En mayo pasado leí Seamos felices mientras estamos aquí, crónicas del exilio (Debolsillo, 2011), de Carlos Ulanovsky, con una mezcla de pasmo y alegría. Pasmo porque comprobé que el periodista argentino repasó, casi como en una bitácora, uno por uno, los rasgos más salientes de la cultura mexicana, sus numerosos defectos y, acaso, sus más numerosas virtudes; y alegría porque —no sé la razón— me iba contentando al enterarme de que, pese a todo, mis paisanos setenteros no fueron tan malos anfitriones de los Ulanovsky y tal vez de muchos otros argentinos que llegaron luego de pasarla mal con el miedo y que la iban a pasar peor si allá hubieran permanecido.
Esta crónica del exilio tiene una estructura peculiar. Está conformada por 26 trancos, cada uno de ellos articulado en dos partes: la primera, escrita en 1982 todavía en el DF, y la segunda, escrita en 2001 ya en Buenos Aires. La primera parte de cada sección, digamos, es una crónica de lo (casi) inmediato, pues Ulanovsky describe aquello que ha ocurrido y sigue ocurriendo con él y su familia en la capital de México y otros puntos relativamente próximos, como Acapulco; las segundas partes —que en este caso sí son buenas— tienen una textura de memoria, de recuento.
Más allá de hacer una crónica sobre la crónica, se puede ver de manera amplia que el relato de Ulanovsky es un engarzamiento de preguntas, de dudas, de vacilaciones, es cierto, pero también de certezas. El cronista mira su experiencia, como es lógico, atravesado por sentimientos polares: por un lado la aceptación, la terrible aceptación del miedo que lo obligó a salir y la culpa de saber que allá, en la Argentina, quedaba una realidad atroz como flagelo de la patria; y por otro, la gradual felicidad de haber encontrado en México un país hospitalario, lleno de oportunidades, relativamente pacífico y estable y en gran medida pintoresco hasta en sus errores.

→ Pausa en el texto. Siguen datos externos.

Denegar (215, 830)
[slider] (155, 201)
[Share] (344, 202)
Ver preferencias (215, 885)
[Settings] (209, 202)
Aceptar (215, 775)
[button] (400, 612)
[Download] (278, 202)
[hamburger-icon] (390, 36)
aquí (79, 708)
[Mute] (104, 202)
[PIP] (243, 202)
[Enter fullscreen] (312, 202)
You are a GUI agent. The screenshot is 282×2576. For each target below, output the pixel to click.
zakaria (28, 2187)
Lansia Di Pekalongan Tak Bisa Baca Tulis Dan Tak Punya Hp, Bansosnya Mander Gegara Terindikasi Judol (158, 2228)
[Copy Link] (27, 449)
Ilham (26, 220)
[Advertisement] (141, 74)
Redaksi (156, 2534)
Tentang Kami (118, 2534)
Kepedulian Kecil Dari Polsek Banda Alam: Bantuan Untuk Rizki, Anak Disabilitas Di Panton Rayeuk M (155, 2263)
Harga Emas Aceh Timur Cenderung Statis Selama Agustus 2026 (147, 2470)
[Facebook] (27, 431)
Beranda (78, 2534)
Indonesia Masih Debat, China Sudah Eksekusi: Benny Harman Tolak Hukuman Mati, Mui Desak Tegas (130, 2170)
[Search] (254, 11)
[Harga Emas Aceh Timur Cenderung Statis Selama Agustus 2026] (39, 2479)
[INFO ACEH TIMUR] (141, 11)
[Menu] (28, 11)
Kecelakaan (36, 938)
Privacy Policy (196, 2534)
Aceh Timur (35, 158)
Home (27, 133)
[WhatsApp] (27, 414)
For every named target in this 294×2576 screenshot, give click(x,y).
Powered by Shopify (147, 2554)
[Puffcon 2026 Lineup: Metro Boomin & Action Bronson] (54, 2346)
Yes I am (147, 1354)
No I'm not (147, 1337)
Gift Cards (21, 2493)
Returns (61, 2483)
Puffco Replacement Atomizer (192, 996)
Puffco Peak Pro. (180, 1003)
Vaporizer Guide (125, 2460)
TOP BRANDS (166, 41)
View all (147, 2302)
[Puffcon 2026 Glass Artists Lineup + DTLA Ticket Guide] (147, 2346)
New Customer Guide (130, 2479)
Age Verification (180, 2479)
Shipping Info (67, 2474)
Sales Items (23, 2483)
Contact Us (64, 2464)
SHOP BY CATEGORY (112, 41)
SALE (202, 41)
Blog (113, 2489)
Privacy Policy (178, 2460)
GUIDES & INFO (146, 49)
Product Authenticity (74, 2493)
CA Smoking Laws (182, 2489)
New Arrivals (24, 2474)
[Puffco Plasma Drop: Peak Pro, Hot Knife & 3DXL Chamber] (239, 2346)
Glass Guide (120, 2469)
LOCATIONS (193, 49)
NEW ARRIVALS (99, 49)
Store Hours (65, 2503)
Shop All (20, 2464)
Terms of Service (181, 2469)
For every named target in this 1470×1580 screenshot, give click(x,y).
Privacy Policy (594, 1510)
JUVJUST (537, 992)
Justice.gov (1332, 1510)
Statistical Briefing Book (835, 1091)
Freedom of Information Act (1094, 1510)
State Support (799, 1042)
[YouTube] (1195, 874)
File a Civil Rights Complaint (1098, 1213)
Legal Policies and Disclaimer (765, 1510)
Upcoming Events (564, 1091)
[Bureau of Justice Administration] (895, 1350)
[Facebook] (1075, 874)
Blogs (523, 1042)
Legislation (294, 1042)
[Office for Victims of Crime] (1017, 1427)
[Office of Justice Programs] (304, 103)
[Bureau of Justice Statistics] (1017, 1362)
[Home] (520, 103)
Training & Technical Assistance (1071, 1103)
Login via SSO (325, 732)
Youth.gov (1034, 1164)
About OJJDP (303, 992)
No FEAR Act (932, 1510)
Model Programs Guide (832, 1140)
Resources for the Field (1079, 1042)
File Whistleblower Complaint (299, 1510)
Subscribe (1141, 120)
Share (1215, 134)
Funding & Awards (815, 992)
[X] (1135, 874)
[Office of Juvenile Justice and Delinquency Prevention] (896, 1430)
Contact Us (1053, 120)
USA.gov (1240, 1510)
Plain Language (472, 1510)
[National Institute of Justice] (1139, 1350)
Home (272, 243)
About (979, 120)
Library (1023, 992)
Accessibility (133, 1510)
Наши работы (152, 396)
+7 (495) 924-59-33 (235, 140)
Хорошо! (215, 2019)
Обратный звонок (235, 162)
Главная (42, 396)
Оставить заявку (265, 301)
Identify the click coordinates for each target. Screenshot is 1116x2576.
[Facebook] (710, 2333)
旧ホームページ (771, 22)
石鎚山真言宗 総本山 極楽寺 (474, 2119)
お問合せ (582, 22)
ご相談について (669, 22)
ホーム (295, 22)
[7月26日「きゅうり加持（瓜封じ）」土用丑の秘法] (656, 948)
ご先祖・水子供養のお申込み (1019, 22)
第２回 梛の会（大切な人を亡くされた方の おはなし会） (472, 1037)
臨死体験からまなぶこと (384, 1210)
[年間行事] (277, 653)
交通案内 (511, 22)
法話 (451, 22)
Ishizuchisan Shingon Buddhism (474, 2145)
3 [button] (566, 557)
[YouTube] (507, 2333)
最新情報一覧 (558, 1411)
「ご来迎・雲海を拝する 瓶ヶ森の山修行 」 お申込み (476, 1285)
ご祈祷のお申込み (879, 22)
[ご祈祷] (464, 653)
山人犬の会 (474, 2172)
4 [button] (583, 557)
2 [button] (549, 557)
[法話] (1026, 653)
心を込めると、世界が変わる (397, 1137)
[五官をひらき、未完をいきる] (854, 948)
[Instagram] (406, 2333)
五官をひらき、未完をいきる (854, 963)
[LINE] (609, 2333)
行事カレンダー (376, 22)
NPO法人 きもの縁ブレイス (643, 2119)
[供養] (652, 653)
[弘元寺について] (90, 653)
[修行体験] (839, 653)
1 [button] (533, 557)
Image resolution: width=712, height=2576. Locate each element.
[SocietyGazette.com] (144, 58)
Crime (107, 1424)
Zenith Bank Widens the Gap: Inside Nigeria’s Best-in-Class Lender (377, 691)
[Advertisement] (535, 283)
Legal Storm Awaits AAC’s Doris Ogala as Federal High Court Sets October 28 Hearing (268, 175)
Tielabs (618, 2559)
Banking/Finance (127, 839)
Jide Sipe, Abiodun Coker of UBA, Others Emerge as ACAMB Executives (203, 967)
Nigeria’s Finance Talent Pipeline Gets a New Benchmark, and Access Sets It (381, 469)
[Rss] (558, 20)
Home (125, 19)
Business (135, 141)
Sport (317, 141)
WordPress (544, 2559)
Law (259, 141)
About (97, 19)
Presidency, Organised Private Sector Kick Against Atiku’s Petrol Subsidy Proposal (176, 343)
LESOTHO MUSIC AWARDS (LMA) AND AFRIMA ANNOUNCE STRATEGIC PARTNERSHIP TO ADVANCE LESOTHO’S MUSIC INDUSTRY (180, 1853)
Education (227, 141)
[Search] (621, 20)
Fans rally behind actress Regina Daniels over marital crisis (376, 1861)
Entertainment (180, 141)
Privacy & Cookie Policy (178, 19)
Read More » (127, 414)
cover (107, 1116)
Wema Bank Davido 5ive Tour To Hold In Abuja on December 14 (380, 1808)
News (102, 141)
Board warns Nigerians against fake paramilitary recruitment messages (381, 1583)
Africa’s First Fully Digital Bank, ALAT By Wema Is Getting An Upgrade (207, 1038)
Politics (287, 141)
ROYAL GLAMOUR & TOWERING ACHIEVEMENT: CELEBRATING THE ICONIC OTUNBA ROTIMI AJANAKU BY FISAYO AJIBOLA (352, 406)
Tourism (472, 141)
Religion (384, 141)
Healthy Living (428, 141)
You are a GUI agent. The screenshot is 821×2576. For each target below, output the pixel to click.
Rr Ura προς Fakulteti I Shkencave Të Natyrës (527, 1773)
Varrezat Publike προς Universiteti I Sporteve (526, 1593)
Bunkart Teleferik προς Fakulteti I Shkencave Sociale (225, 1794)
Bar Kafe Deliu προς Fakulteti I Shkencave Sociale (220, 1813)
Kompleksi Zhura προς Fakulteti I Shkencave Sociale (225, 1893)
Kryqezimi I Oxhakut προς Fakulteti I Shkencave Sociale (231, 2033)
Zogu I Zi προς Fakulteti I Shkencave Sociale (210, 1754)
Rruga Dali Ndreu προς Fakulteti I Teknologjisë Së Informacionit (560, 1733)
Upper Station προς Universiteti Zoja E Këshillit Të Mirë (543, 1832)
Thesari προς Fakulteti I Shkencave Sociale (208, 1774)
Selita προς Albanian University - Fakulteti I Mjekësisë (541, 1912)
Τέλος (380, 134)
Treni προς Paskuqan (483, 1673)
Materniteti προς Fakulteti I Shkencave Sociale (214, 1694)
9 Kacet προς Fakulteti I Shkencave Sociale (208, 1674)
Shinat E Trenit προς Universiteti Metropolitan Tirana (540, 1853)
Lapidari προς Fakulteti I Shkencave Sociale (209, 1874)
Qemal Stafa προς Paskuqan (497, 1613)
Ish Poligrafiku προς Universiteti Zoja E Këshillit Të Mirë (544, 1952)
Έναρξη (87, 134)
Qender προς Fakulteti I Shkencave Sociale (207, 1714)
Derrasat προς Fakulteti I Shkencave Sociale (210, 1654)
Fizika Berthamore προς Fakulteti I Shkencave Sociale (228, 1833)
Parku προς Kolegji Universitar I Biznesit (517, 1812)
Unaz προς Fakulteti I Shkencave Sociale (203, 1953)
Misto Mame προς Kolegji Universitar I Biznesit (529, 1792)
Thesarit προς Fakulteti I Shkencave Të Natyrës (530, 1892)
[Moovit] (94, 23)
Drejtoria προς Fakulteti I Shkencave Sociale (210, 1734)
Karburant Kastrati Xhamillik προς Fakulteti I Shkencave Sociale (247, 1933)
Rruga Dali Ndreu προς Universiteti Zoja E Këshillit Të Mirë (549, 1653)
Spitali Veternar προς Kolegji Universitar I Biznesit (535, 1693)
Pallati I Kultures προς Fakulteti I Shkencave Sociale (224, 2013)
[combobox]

Seamos felices mientras estemos aquí, el libro más argenmex que he leído en mi vida, es un honesto homenaje a México y es más que eso: una declaración de amor a dos realidades: una, la que recibió a Carlos Ulanovsky y su familia en el exilio; y otra, la realidad argentina que vio pasar una noche sangrientamente oscura de seis años y que hoy, pese a los descalabros, sigue mirando hacia el futuro, un futuro que de 1977 al 1983 Ulanovsky —”periodista e hincha de Racing”, como dice en su espectacular página web— imaginaba preocupado y nostálgico desde un departamento del DF.